COP15: Why business is in the spotlight as debates around nature funding intensify

COP15: Why business is in the spotlight as debates around
nature funding intensify
COP15: Why business is in the spotlight as debates around nature funding intensify

BusinessGreen speaks to delegates at COP15 about how the dash for cash to protect biodiversity will impact investors and business

Finance and Biodiversity Day at the COP15 Biodiversity Summit got off to an explosive start yesterday morning, after developing nations walked out of talks on finance in the wee hours of the morning. As the convention centre cranked into life several hours later, the Summit's first ever 'finance and biodiversity' forum got underway, with Aviva, BNP Paribas, and Credit Suisse among the financial leaders to share podiums with government ministers, multilateral development banks, regulators, and NGOs seeking to tackle the complex question of how to drive more private funds towards nature protection.

Money is at the heart of the COP15 agenda and the global effort to ensure the parties signed up to the Convention on Biodiversity Framework agree to a new 10-year nature protection plan that finally serves to reverse global biodiversity decline. There is a widespread agreement a failure to come up with a credible financing plan in support of any targets agreed in Montreal will resign them to the same fate to the previous nature targets brokered by the Convention of Biological Diversity: failure.
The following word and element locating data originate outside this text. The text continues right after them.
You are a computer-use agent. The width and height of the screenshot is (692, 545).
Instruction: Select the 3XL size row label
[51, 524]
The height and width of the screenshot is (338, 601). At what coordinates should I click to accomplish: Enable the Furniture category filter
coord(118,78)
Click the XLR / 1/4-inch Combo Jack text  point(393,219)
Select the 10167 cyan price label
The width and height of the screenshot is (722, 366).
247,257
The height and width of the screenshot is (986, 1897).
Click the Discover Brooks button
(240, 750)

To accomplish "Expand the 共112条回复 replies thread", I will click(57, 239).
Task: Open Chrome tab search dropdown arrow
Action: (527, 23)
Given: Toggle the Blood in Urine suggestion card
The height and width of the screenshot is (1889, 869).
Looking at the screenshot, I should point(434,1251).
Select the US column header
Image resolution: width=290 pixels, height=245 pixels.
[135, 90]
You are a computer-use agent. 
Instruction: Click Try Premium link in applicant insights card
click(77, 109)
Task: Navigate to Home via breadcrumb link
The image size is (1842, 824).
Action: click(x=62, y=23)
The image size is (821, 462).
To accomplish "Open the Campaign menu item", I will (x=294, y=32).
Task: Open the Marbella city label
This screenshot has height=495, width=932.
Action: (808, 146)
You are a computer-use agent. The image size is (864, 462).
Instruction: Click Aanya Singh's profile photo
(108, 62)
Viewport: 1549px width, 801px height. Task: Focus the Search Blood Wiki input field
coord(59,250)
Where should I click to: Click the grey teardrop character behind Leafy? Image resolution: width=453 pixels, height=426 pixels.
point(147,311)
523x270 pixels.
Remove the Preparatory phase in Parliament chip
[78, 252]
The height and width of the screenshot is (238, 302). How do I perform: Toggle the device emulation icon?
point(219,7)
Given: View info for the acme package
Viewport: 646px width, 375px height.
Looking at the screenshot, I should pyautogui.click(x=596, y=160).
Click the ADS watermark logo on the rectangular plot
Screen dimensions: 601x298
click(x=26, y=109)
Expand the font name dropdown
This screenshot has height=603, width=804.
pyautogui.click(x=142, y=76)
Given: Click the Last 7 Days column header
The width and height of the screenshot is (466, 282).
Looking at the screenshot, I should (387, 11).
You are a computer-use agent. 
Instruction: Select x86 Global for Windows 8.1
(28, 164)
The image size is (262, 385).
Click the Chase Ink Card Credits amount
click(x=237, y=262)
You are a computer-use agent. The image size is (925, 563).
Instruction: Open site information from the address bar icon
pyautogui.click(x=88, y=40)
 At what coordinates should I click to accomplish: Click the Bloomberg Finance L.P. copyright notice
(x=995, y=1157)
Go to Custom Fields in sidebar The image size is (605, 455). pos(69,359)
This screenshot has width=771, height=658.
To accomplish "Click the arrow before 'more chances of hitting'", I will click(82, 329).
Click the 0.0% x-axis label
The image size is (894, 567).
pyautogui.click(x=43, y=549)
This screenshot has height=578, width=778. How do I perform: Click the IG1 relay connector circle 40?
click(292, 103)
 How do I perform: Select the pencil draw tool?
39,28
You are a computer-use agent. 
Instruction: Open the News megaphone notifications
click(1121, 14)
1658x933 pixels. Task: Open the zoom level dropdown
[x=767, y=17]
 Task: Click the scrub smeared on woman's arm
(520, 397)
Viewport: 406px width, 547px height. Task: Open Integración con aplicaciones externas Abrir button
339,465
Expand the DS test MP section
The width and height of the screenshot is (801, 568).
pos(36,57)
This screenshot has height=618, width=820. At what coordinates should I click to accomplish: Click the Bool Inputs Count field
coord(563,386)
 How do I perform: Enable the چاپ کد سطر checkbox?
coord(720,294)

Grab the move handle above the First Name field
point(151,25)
Indeed, there is growing awareness across the business and finance sectors of their role as the financiers of a nature positive economy, given public budgets are already straining in the wake of the global economic downturn and fallout from the pandemic.

The private sector currently provides 17 per cent of the financing that goes towards nature protection, but economists have warned they will need to make up the lion's share of additional funding between now and 2030 if the gaping biodiversity finance gap is to be narrowed, nature is to be put firmly into recovery, and critical ecosystem services are to be restored to health.

As such, it is impossible to underestimate the importance of money to the Montreal talks. Dozens of countries have said they will not back any global pact on nature and its various provisions around pollution and nature protection without agreement on a new international financing commitment. Co-chair of the open-ended working group on the GBF Francis Ogwal conceded yesterday that the failure of the Aichi Targets for 2020 was largely the result of a dearth of pre-agreed funding plans.

But fears are growing that the talks could become deadlocked on the issue of funding, after reports emerged this morning that the French government is blocking proposals from developing countries for a new specific international fund for biodiversity and pressuring the EU to do likewise. The stance threatens to cause a major row, given a large group of developing and emerging economies have made the formation of a new "second generation fund" a major goal for the Summit. They argue a new fund specifically for biodiversity protection and modelled on the Loss and Damage Fund agreed at last month's COP27 Climate Summit is urgently needed of overarching nature protection targets are to be met.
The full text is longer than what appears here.